Aim: Can you write out all of the material below line for line, without changing anything?

(Word and item position data)
•••
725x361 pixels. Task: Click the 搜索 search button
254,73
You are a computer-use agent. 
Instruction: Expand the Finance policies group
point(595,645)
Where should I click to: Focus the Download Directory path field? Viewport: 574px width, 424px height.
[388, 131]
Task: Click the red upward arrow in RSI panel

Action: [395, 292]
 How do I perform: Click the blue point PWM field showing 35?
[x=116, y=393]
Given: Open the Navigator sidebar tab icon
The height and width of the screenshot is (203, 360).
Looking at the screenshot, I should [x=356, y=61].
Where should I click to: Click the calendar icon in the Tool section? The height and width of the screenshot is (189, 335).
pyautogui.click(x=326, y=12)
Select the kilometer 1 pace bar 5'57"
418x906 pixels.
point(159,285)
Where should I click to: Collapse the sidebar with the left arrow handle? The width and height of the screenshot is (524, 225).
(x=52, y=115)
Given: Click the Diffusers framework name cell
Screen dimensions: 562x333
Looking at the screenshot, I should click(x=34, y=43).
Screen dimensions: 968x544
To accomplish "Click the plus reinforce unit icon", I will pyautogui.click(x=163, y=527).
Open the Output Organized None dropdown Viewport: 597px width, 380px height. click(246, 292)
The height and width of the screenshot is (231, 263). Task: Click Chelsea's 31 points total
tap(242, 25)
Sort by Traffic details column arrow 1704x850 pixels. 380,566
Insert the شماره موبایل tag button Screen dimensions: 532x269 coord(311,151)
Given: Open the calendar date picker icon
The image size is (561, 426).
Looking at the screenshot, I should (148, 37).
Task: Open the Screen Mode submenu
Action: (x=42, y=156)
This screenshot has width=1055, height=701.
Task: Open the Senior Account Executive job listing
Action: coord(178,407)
•••
Exercise response:
725x361 pixels. Task: Click the 搜索 search button
254,73
You are a computer-use agent. 
Instruction: Expand the Finance policies group
point(595,645)
Where should I click to: Focus the Download Directory path field? Viewport: 574px width, 424px height.
[388, 131]
Task: Click the red upward arrow in RSI panel

Action: [395, 292]
 How do I perform: Click the blue point PWM field showing 35?
[x=116, y=393]
Given: Open the Navigator sidebar tab icon
The height and width of the screenshot is (203, 360).
Looking at the screenshot, I should [x=356, y=61].
Where should I click to: Click the calendar icon in the Tool section? The height and width of the screenshot is (189, 335).
pyautogui.click(x=326, y=12)
Select the kilometer 1 pace bar 5'57"
418x906 pixels.
point(159,285)
Where should I click to: Collapse the sidebar with the left arrow handle? The width and height of the screenshot is (524, 225).
(x=52, y=115)
Given: Click the Diffusers framework name cell
Screen dimensions: 562x333
Looking at the screenshot, I should click(x=34, y=43).
Screen dimensions: 968x544
To accomplish "Click the plus reinforce unit icon", I will pyautogui.click(x=163, y=527).
Open the Output Organized None dropdown Viewport: 597px width, 380px height. click(246, 292)
The height and width of the screenshot is (231, 263). Task: Click Chelsea's 31 points total
tap(242, 25)
Sort by Traffic details column arrow 1704x850 pixels. 380,566
Insert the شماره موبایل tag button Screen dimensions: 532x269 coord(311,151)
Given: Open the calendar date picker icon
The image size is (561, 426).
Looking at the screenshot, I should (148, 37).
Task: Open the Screen Mode submenu
Action: (x=42, y=156)
This screenshot has width=1055, height=701.
Task: Open the Senior Account Executive job listing
Action: coord(178,407)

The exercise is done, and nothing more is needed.